Bush blocks travels of lawmakers.

What law empowers Bush to block elected legislators to travel to North Korea?

Anyone here know of any law or any party discipline enabling Bush to prevent elected lawmakers from making a trip to North Korea?

Susma Rio Sep

[Don’t post the full text of copyrighted articles, Susma, post a link or short excerpts ONLY. --Gaudere]

I’m not aware of any such law (which isn’t to say there isn’t one, there certainly is for Cuba) but the disapproval of the executive branch and the concommitant use of executive powers to express that disapproval can be a powerful deterrent. “Well, Congresswoman Jones, the President would like to release the funds for that pet program of yours in your district which would guarantee your re-election, but there’s that troubling trip to North Korea you’re planning this month…”

Susma:

First: Before the Mods open some whoop-ass on you, I would suggest you stop quoting more than a paragraph or two of articles such as this (as you did in the Mahathir thread, too).

Newspapers and websites have to PAY the AP for the use of such material, and unauthorized reproduction is theft. The Chicago Reader (owners of the SDMB) don’t like that.

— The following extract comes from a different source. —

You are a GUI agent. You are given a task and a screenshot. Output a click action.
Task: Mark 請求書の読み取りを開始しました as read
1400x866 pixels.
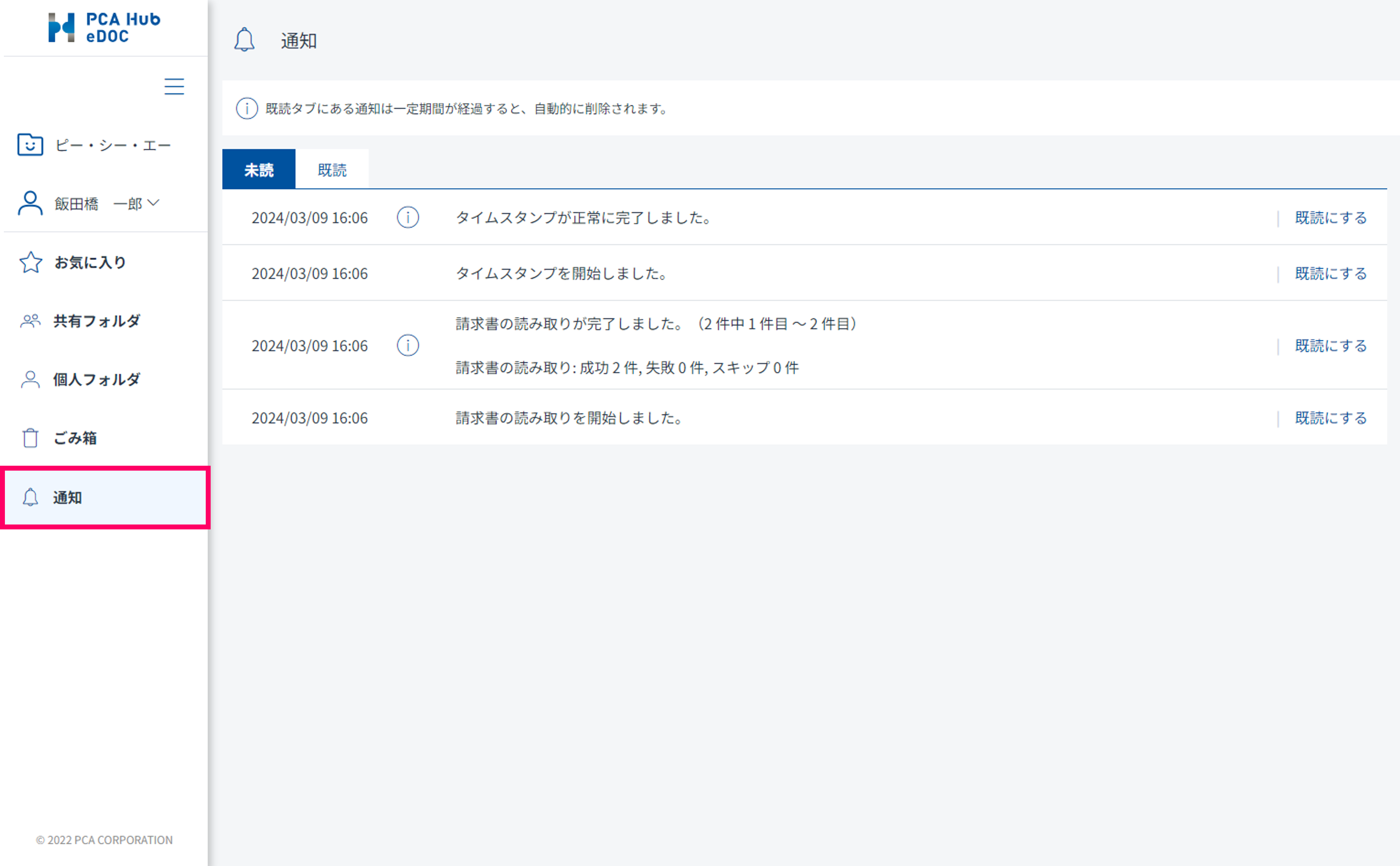coord(1331,418)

Second: Re: the OP–Although I don’t know the exact law, I believe that the Executive Branch has the power to restrict the travel of any of its citizens to foreign countries. Just b/c they’re lawmakers doesn’t make them immune to this. They’re not allowed to break any other laws just b/c they’re lawmakers (well … in theory … there are all of those stories of congressmen getting stopped for DUI all the time and being let go …).

Here’s more:

The U.S. Treasury Dept.'s (part of the executive branch) Office of Foreign Assets Control

http://www.ustreas.gov/offices/eotffc/ofac/

http://www.treas.gov/offices/eotffc/ofac/sanctions/nkorea.txt

Here’s more:

The U.S. Treasury Dept.'s (part of the executive branch) Office of Foreign Assets Control

http://www.ustreas.gov/offices/eotffc/ofac/
http://www.ustreas.gov/offices/eotffc/ofac/legal/regs/31cfr500.pdf

So it looks as though travel is technically legal, so long as you don’t buy more than $100 worth of personal goods while there. I guess it’s just political pressure on Bush’s part, to keep the shaky diplomatic efforts focused.

The Bush administration is in the midst of ticklish negotiations with the N. Koreans over nuclear weapons and such. Rep. Weldon, being a Republican, graciously agreed not to barge into the touchy situation. I don’t think there’s any more to it than that.